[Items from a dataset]
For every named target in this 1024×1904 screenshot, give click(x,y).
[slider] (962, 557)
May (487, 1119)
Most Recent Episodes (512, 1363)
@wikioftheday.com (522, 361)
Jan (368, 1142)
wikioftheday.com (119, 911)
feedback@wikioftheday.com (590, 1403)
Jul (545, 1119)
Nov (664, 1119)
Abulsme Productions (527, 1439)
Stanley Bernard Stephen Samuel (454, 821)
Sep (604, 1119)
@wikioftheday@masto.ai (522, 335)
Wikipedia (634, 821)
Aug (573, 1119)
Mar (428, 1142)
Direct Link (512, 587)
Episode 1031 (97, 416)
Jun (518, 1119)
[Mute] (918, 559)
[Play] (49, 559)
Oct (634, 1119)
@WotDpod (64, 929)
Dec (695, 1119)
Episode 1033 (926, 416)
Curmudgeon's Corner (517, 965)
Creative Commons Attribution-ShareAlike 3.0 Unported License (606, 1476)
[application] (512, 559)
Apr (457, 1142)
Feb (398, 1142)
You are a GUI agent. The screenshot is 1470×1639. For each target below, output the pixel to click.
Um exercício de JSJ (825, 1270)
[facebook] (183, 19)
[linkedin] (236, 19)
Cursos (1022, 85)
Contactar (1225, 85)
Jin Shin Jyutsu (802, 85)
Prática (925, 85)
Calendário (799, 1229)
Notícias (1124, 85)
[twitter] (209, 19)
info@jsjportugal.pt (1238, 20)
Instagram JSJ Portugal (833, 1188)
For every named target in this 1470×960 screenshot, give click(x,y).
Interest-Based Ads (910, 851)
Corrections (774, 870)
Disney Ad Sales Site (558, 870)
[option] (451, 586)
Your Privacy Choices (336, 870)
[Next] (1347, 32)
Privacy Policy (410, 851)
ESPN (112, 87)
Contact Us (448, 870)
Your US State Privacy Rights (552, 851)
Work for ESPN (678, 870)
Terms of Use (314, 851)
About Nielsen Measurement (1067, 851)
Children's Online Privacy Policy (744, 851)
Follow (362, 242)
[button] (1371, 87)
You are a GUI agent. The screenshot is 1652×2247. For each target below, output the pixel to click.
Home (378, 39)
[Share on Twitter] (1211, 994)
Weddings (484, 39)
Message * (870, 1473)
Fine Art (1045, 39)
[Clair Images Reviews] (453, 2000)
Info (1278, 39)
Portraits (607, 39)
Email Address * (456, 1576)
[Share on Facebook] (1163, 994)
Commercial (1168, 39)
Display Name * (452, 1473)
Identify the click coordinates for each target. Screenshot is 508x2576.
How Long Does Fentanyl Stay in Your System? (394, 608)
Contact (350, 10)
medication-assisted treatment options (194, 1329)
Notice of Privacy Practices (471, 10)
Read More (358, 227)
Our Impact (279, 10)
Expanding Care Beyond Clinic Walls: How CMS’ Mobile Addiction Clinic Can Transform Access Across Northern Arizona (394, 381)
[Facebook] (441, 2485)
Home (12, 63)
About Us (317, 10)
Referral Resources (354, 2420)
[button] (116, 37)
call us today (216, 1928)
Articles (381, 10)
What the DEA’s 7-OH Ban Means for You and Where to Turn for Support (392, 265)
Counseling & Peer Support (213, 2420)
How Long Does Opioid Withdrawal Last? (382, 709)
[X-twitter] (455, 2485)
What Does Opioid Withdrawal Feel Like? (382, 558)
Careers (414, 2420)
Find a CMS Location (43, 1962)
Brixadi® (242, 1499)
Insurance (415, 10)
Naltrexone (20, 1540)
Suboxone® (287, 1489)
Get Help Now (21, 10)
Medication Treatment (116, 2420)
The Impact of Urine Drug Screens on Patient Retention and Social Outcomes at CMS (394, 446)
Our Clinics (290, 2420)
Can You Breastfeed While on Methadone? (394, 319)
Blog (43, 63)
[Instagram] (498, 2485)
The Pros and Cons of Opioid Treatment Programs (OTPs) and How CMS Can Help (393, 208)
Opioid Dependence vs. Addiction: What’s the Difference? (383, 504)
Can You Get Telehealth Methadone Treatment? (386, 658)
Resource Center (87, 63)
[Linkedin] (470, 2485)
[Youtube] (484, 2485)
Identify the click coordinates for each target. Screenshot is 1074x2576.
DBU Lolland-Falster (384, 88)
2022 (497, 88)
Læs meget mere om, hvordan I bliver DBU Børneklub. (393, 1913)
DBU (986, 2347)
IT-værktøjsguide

▶ _WHAT TO PRODUCE_
The line with "DBU Lolland-Falster (384, 88)" and every line after it up to the end of the entries: output those exactly, and only those.

▶ _TASK RESULT_
DBU Lolland-Falster (384, 88)
2022 (497, 88)
Læs meget mere om, hvordan I bliver DBU Børneklub. (393, 1913)
DBU (986, 2347)
IT-værktøjsguide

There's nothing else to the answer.